Food manufacturers like to splash eye-catching claims on packages to entice you at the supermarket: “Natural!” “Whole Grain!” “Healthy!”
But do these terms actually mean anything? And when you look at the nutritional label on packages, are you really getting all the information you need to make smart food choices?
Three lawmakers thinks the answer to both questions is an emphatic “no.” You deserve better labels to better compare products, they say, so they’ve introduced the Food Labeling Modernization Act of 2013 to update and strengthen food-labeling requirements. (This would be the first update to the food-labeling section of the Federal Food, Drug, and Cosmetic Act since 1990. Some sections of this law haven’t been updated since 1938.)
Consumers Union, the policy and advocacy division of Consumer Reports, recently joined the trio—Sen. Richard Blumenthal (D-Conn.) and Reps.
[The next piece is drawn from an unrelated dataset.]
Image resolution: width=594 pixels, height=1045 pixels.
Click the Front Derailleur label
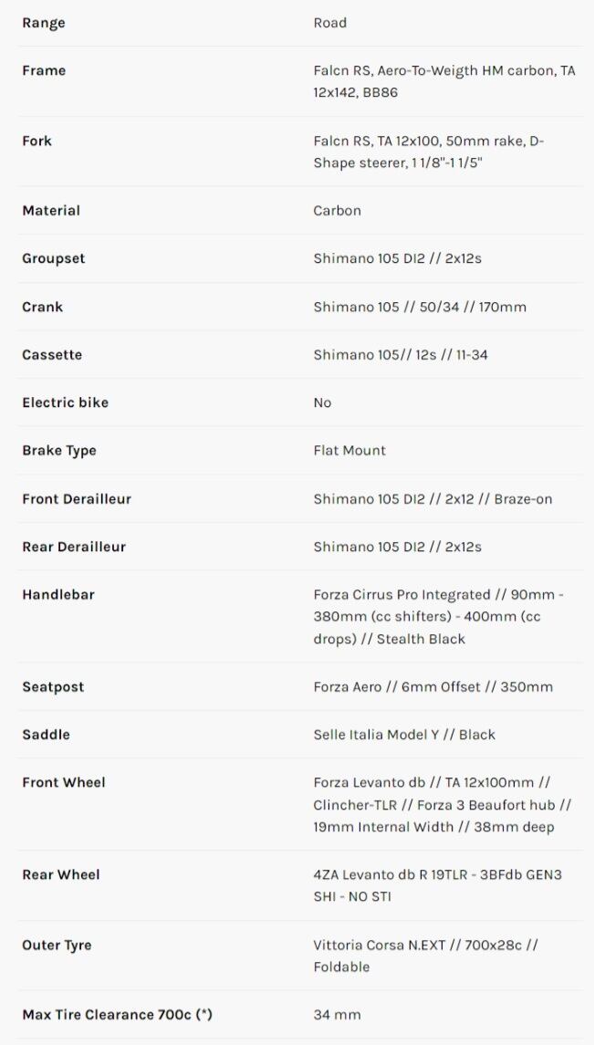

Frank Pallone (D-N.J.) and Rosa DeLauro (D-Conn.)—at a press conference in support of the legislation.
The bill would order the Food and Drug Administration to create a standardized system for labels on food packaging. The goal is to make it easier for you to compare the nutritional information of one product to another.
The bill would also require the FDA to update guidelines and definitions for marketing claims that can be misleading, such as labeling a product “natural” or “healthy.” These terms aren’t defined for most foods, and vague marketing could lead you to think that you’re getting a product that’s far different from what the label suggests. The August 2013 Consumer Reports article "Making Sense of Food Labels" explored the confusing nature of many of today’s food-label claims.
One item in the bill that we particularly like would disclose the caffeine level in a product if it exceeds 10 milligrams per serving. Today, even when caffeine is listed as an ingredient, you might not know exactly how much you’re consuming. This lack of detail is a serious concern when it comes to highly caffeinated products such as energy drinks, which are often marketed to teens and younger kids.
A December 2012 Consumer Reports investigation looked at caffeine levels in 27 top-selling energy drinks and shots. Five of the 16 products listing a specific amount of caffeine exceeded that level by 20 percent in the tested samples.
Such cases help to make the case for better information that would help you make smart choices for yourself and your family.